The Vela Supernova Remnant is a supernova remnant located in the constellation of Vela at a distance of 800 light years. The progenitor star exploded in relatively recent history some 11,000-12,300 years ago, and is one of the closest known supernova remnants. Although it covers a large area in the night sky, it is extremely faint and requires extensive exposures.

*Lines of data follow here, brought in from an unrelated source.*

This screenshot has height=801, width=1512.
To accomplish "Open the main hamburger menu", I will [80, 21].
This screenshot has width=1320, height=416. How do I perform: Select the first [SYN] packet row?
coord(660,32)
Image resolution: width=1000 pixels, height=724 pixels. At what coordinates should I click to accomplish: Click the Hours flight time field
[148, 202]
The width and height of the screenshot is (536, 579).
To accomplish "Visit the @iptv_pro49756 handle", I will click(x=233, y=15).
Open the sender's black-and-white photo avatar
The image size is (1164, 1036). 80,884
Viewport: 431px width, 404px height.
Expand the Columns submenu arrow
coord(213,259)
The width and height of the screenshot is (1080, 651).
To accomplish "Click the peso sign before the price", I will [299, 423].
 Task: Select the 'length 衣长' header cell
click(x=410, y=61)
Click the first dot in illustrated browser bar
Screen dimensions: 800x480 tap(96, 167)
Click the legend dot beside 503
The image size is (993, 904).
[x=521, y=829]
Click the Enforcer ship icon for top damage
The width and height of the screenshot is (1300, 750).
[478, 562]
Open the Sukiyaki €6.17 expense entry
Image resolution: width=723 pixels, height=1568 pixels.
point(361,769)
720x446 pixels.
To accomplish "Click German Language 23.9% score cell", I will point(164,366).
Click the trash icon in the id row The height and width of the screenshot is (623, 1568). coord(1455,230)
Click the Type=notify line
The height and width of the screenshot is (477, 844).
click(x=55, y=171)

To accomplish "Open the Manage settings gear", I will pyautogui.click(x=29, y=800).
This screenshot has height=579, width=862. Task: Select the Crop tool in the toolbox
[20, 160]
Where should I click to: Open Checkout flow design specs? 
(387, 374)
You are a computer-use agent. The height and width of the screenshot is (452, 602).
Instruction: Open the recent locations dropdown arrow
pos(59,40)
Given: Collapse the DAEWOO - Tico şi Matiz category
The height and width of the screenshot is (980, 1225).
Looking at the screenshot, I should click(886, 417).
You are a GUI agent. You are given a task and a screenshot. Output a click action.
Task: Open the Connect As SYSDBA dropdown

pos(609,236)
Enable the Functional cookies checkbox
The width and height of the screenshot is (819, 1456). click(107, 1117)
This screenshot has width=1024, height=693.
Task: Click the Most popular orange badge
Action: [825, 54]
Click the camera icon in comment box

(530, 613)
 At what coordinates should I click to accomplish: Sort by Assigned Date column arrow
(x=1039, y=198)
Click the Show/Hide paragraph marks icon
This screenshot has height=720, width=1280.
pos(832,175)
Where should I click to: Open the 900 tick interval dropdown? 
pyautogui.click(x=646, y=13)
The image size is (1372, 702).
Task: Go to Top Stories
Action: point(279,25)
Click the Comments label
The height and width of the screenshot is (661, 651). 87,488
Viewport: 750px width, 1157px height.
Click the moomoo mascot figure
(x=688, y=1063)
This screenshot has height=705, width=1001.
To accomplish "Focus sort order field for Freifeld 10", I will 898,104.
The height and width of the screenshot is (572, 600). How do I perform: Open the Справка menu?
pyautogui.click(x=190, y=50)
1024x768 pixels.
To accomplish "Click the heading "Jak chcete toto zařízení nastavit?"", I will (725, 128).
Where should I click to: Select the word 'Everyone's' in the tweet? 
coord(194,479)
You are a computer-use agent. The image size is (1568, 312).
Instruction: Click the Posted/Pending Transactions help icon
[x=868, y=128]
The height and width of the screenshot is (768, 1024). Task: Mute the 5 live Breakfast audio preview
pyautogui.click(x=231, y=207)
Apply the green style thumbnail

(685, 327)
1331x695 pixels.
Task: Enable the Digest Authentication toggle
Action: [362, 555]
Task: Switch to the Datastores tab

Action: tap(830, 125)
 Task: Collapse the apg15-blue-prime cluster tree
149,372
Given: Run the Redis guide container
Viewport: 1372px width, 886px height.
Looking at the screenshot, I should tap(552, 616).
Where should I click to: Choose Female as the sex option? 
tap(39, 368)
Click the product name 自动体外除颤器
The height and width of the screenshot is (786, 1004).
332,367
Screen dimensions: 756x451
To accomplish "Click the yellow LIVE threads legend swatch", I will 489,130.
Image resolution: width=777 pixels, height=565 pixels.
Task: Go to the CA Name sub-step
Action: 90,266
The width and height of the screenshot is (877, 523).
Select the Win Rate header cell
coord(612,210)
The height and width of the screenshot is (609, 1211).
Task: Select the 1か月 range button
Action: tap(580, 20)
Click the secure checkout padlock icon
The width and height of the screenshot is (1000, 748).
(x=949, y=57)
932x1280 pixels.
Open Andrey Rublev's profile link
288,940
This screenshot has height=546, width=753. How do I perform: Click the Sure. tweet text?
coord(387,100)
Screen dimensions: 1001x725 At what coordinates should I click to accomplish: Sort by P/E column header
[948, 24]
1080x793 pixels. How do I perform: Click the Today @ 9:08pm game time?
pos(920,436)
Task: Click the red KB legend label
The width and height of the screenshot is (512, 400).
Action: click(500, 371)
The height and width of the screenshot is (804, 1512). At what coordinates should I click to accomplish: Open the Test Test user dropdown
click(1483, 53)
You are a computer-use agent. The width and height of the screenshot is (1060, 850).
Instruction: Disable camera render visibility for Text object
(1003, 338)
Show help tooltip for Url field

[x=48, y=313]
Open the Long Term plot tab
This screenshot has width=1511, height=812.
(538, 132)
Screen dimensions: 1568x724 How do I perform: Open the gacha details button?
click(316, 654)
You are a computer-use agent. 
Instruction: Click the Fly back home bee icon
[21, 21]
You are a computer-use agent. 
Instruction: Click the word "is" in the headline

The colours of the supernova remnant tell us much about its composition. Where the red colour originates from hydrogen emissions (which are present in almost all emission nebulae), the teal colours are attributable to ionised oxygen which was expelled from the exploding star. These incredible explosions tell us something fundamental about our origins, which is that supernovae seed the Universe with the heavier elements beyond hydrogen and helium. Without these spectacular deaths to seed the cosmos with elements essential for life, humankind would most certainly not have existed. It is only through the death of these massive stars that we could be here to comprehend their existence.
Date(s): Jan & Feb 19
Telescope: Astro-Physics 130 GTX at f/4.5
Camera: Atik 16200M, Baader & Chroma Filters
Mount: Losmandy G11/G2
Exposure (min): HII - 195, OIII - 120 (Total: 5.3 hours)
Image reduction, integration and processing with Pleiades Astrophoto PixInsight.